Any application will, at some point, require a sensitive refactoring that you want to have fully tested before shipping it.
Canary deployments will allow us to do that.

Canary what?

From the Martin Fowler blog

Canary release is a technique to reduce the risk of introducing a new software version in production by slowly rolling out the change to a small subset of users before rolling it out to the entire infrastructure and making it available to everybody.

In the context of sidekiq, a canary deployment will allow us to make changes to our workers, and have only a small percentage of jobs use the new version. If one job fails because of the change, sidekiq will retry it, highly probably in your main worker, preventing the error from happening again.

It will allow you to monitor a refactoring for any unexpected break, rollback easily (you just need to bring the percentage of jobs using the canary to 0) and promote the change to all workers once you are ready.

Sidekiq-canary

Sidekiq Canary will allow you to do canary deployments with sidekiq. We could represent it as the following:

sidekiq canary diagram

Your main app will trigger sidekiq jobs, as it currently does.
Right now, your main sidekiq process executes those jobs.
Using Heroku, this sidekiq runs on the same app as your main one, except it’s a different process type.

Your canary process will be a different app, so you can deploy it without having to deploy your main app. It will need to connect to the same redis instance, so it shares the same jobs queue.

However, you need to have this canary worker execute the default_canary queue instead of default.
You can achieve this with the following:

bundle exec sidekiq -q default_canary

Once this architecture is setup, you can set the DEFAULT_CANARY_PERCENT environment variable on your main app to an integer between 0 and 100.

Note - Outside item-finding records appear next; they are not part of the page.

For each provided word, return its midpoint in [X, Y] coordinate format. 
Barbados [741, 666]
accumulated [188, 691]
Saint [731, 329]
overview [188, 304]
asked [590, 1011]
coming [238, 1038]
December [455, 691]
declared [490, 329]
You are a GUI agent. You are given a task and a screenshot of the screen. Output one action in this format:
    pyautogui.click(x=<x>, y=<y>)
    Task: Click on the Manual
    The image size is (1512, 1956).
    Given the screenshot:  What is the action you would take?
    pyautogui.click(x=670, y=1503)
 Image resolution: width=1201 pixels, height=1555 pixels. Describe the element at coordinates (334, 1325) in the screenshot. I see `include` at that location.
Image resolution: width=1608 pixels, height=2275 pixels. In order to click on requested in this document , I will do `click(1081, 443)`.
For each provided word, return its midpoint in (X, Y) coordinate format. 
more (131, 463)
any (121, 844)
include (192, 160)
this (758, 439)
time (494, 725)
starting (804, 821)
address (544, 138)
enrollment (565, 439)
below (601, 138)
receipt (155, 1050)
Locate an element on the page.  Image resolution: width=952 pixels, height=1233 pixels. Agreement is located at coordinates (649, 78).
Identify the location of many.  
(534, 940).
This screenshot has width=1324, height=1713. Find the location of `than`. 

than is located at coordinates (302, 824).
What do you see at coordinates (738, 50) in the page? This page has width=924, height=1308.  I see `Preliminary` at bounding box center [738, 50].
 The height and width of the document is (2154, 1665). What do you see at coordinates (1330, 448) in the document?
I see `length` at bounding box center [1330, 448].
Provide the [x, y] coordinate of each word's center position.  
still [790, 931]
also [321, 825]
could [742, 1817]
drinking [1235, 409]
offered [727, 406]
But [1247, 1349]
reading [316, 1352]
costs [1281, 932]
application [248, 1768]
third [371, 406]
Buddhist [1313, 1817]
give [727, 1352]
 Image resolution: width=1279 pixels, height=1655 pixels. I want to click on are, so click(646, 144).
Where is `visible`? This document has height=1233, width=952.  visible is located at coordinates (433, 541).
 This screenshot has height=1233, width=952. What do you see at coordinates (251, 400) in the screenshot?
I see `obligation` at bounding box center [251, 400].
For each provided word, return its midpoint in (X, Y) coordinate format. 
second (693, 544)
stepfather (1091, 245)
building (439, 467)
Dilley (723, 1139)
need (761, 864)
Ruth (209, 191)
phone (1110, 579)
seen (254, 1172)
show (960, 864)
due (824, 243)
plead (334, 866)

Once you have defined this environment variable, all jobs on the default queue will have X of 100 chances of running on your canary. All other jobs will run on your main process.

While your canary runs, you can monitor failures or any other related metrics to make sure no edge case have been broken by this change.

When you feel confident enough about the change, you can fully deploy it to your main app and have it used by all jobs.

Gotchas

Sidekiq canaries will pick jobs randomly. This means it is awesome for refactorings. But not so much for customer-facing or database changes as both the old version and the new one need to work.

Upgrading to the newest version of a library would be an excellent use case.
Changing the actions you perform on user registration (from sending an email to sending a text for example) wouldn’t so much, as users would sometimes receive one and sometimes the other.

Faim

Canary deployments are a an awesome way to improve your platform’s stability as they will allow you to experiment new changes while reducing the risk that they could entirely break your service.

You will probably want to get more from sidekiq-canary though, to monitor which job happens in what queue, or allow some jobs to always run on the canary even if the percentage is at 0.
If you look at the sidekiq-canary code, it is extremely simple on purpose. Fork away and adapt to your needs!